Tony Stark: When I started making films in the UK in the early 1980s, the only outlets for documentaries were Britain’s 3 mainstream broadcasters. The internet and online outlets for factual films weren’t even pipedreams. Everything was shot on very expensive 16mm film, including news stories, so you had to think very hard about exactly what shots you wanted – a very good discipline for a filmmaker. It was much too costly to shoot anything that moved! In those days, the majority of film-makers were employed by a broadcaster (as I was) and there was no significant freelance market or independent sector. Today’s factual film-making landscape is unrecognisable: the profession has been casualised – full-time jobs in big organisations replaced by the insecurity of the modern freelance market with most producer/directors selling their skills and moving from job-to-job in a thriving independent market. Filming stories is also so much easier than it ever was when I began. A director in those days would never pick up a film camera and shoot – not only was there a long training needed to effectively use a 16mm film camera, but the profession was unionised, and the paths taken by camera operators and directors didn’t cross for fear of provoking a strike. Today you can pick up an easy-to-use digital camera or even your iPhone and shoot a documentary. Of course, getting good results and shooting editable images is more of a challenge and still needs training. Another big change, as budgets have declined in the industry, is the skillset required of modern filmmakers. In the 80s producer/directors did just that – produce and direct films. Today multi-skilling makes you much more employable. Filmmakers who can produce, direct, shoot, record sound and even edit, are very much in vogue. Of course, the other huge change is the rise of the internet and the explosion of outlets for factual films. I don’t think there’s ever been as much opportunity for factual filmmakers as there is today. But alongside that is the insecurity of the current freelance world. So, if you are thinking of becoming a documentary filmmaker, my advice is find a bread-and-butter job that will give you time off to make films – at least until you find your feet and gain a reputation. Otherwise the inevitable down times between jobs are going to be very hard to survive financially.

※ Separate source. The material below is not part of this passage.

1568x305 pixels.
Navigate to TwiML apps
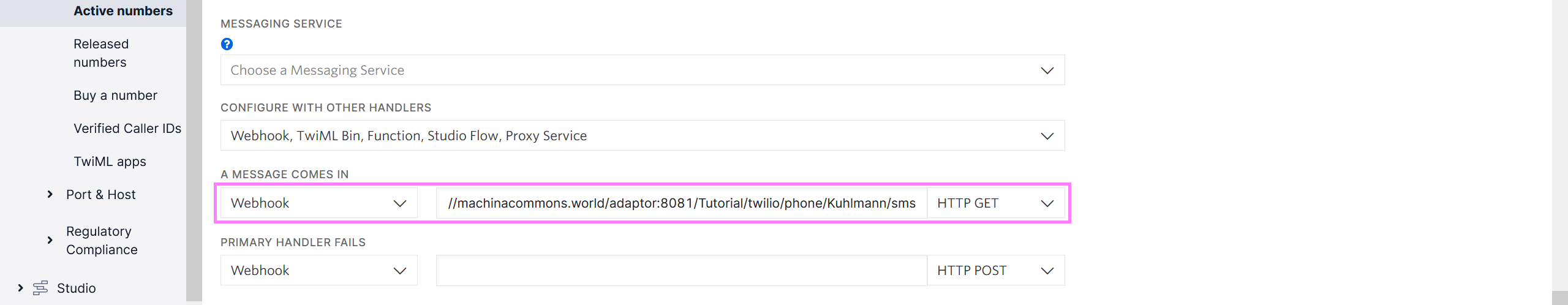tap(110, 162)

StudentFilmmakers Magazine: What is the most challenging aspect of documentary filmmaking?
Tony Stark: The toughest aspect of the factual filmmakers’ job is the need to wear several hats at once, to be skilled at doing different jobs at the same time and paying attention to them all at once. It’s simply not enough to have a directorial vision. You also have to be an effective scheduler of people’s time to avoid overruns and overspends. You must be a good manager, sensitive to the needs of your crew so that you get the best out of them rather than working them into the ground. And you need to develop several keen antennae: an awareness of the ethical pitfalls that can bring unwelcome publicity down on your heads; an awareness of how the law affects both the making and the showing of your film; and an awareness of the core editorial principles of the online platform or broadcast outlet for which you are making your film. You also have to be a good collaborator – knowing when to lead and when to listen when working with other creative individuals. And all that is before you add on, as I just mentioned, the shooting, sound recording and editing skills that are often also part and parcel of a filmmakers’ job. You have to be a determined all-rounder to succeed.
StudentFilmmakers Magazine: What was one of the most important things you learned while working on location?
Tony Stark: Never work in foreign countries – especially in areas of conflict – without a local fixer on your team. Informed local knowledge is vital to the success of any project and can sometimes be vital for guaranteeing the safety of your crew. By understanding cultural norms and by acting as a reassuring local voice, a good fixer is worth their weight in gold. They’ve certainly got me out of tight spots – defusing tense stand offs and preventing situations from getting out of hand. So, choose the person you work with on the ground with great care.
StudentFilmmakers Magazine: If you could share your Top 3 Documentary Filmmaking Tips for aspiring filmmakers, what would they be?
(#1.) Enter the field of filmmaking with your eyes open: before taking this step, speak to established filmmakers to discover the upsides and the downsides of working as a documentary filmmaker and the attitude you need to cultivate to succeed in the profession.
(#2.) Don’t be an egotist. Fortune tends to favour filmmakers who learn early on that professional relationships count as much as does directorial vision. An individualistic approach might work in newspaper and magazine journalism, but factual film-making needs humility, an endless willingness to learn and, above all else, a realisation that the best films are a composite of several people’s talents. In short, it’s always worth listening to advice – and that’s especially so during your edit. Outsiders viewing your film for the first time really can help you improve your story telling.
(#3.) Learn the difference between a written narrative – and a film narrative. Words might be top dog in the former but in documentary they are only part of the wider visual and audio palate from which you construct a narrative. If you try to make your commentaries drive the narrative, you’ve misunderstood the process of making factual films.